Opis zadania: Przytocz dosłownie fragment pokazanego tekstu zawarty między słowami „Służba od kuchni, czyli...” a słowami „tęsknią romantyczne dusze.”, łącznie z tymi słowami.

Pokazany tekst:
----
Uwaga!


Wszystkie teksty zawarte na blogu Aleksandrowe myśli, chronione są prawem autorskim [na mocy: Dz.U.1994 nr24 poz.83, Ustawa z dnia 4 lutego 1994r o prawie autorskim i prawach pokrewnych]. Kopiowanie treści, choćby fragmentów oraz wykorzystywanie ich w innych serwisach internetowych, na blogach itp itd wymaga pisemnej zgody autorki bloga.

Translate

Łączna liczba wyświetleń

Służba od kuchni, czyli... Pod schodami, Alison Maloney

Historia, życie prywatne, sąsiedzkie, polityczne, romanse, mezalianse wielkich angielskich rodów w czasach edwardiańskich od zawsze budziły moją ciekawość. Uwielbiam czytać książki z tego okresu czy oglądać seriale typu "Downton Abbey". Świat pełen blichtru, bogactwa, egzaltowanych manier, wyniosłego zachowania, wyszukanych uprzejmości, konwenansów sztywnych jak wykrochmalone kołnierzyki. Świat, którego już nie ma, a za którym tęsknią romantyczne dusze.
----
Wiersze:

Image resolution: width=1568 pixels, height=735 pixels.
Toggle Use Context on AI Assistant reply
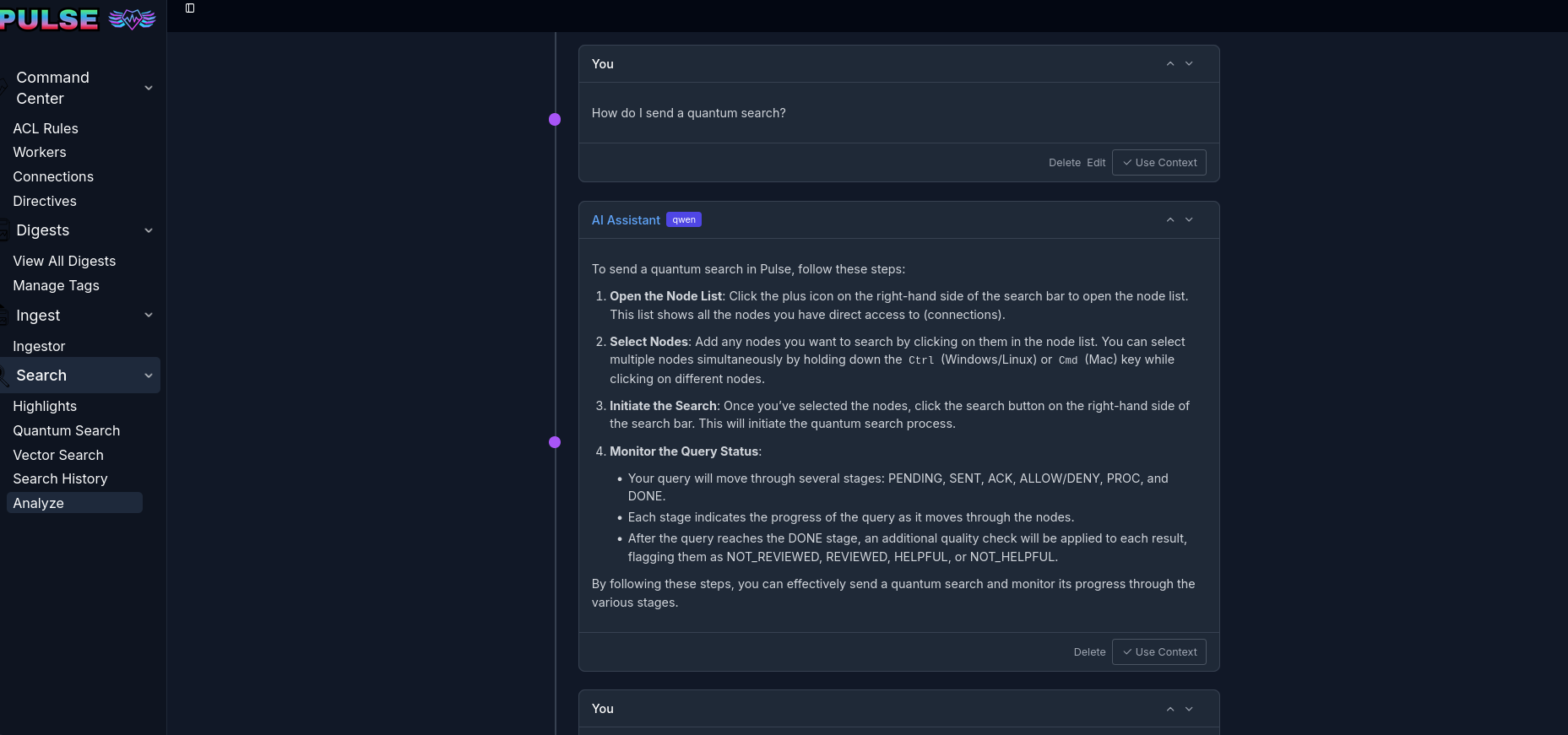[1158, 652]
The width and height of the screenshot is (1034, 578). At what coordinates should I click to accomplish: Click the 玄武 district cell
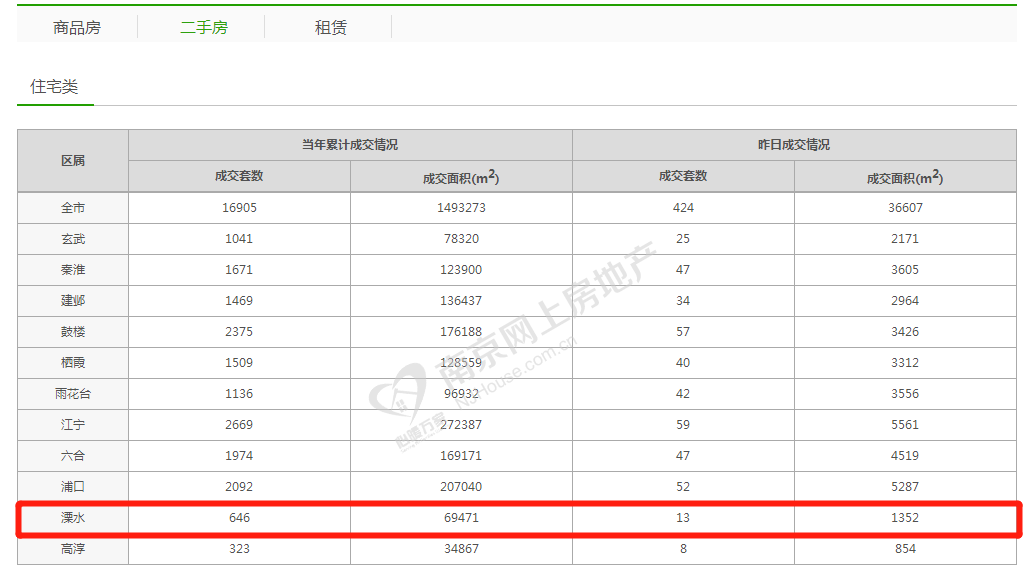pos(73,239)
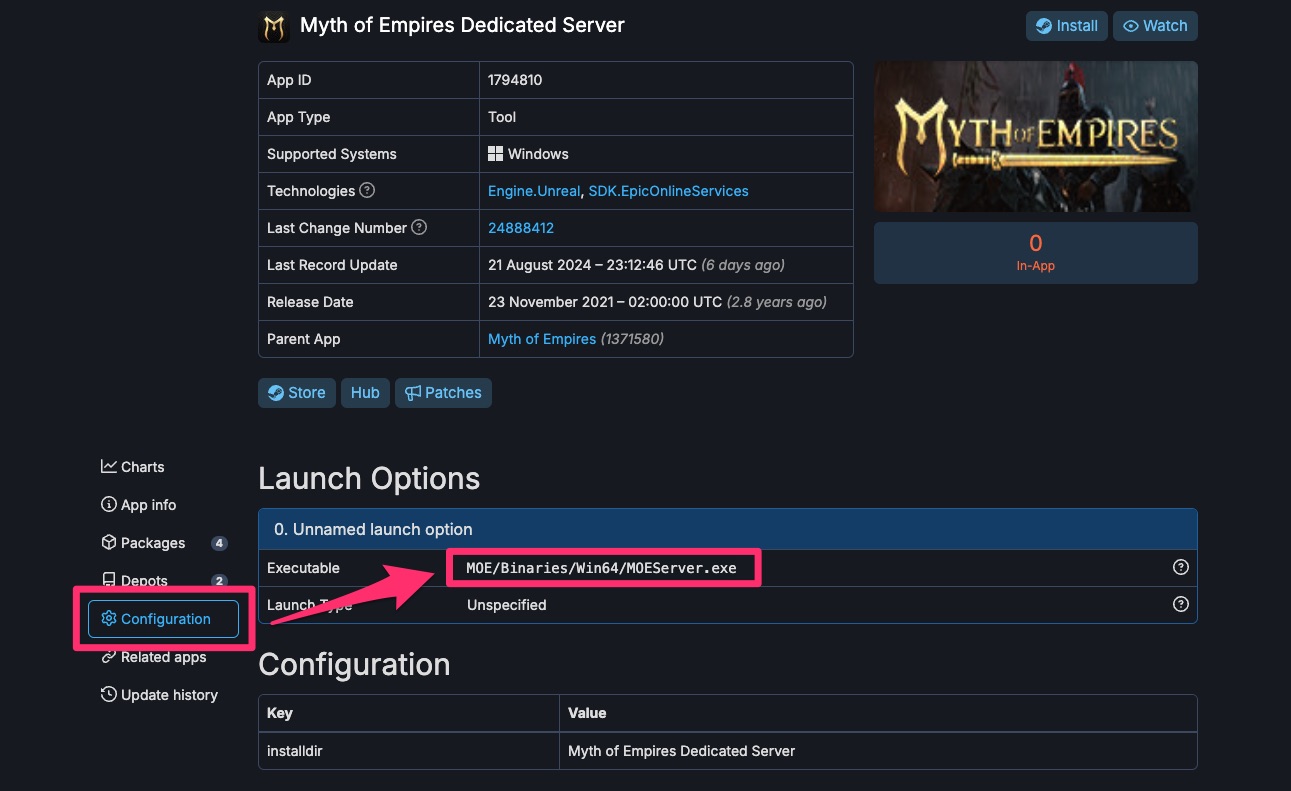This screenshot has width=1291, height=791.
Task: Click the Myth of Empires header image
Action: (x=1035, y=136)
----
Rozwiązanie zadania:
Służba od kuchni, czyli... Pod schodami, Alison Maloney

Historia, życie prywatne, sąsiedzkie, polityczne, romanse, mezalianse wielkich angielskich rodów w czasach edwardiańskich od zawsze budziły moją ciekawość. Uwielbiam czytać książki z tego okresu czy oglądać seriale typu "Downton Abbey". Świat pełen blichtru, bogactwa, egzaltowanych manier, wyniosłego zachowania, wyszukanych uprzejmości, konwenansów sztywnych jak wykrochmalone kołnierzyki. Świat, którego już nie ma, a za którym tęsknią romantyczne dusze.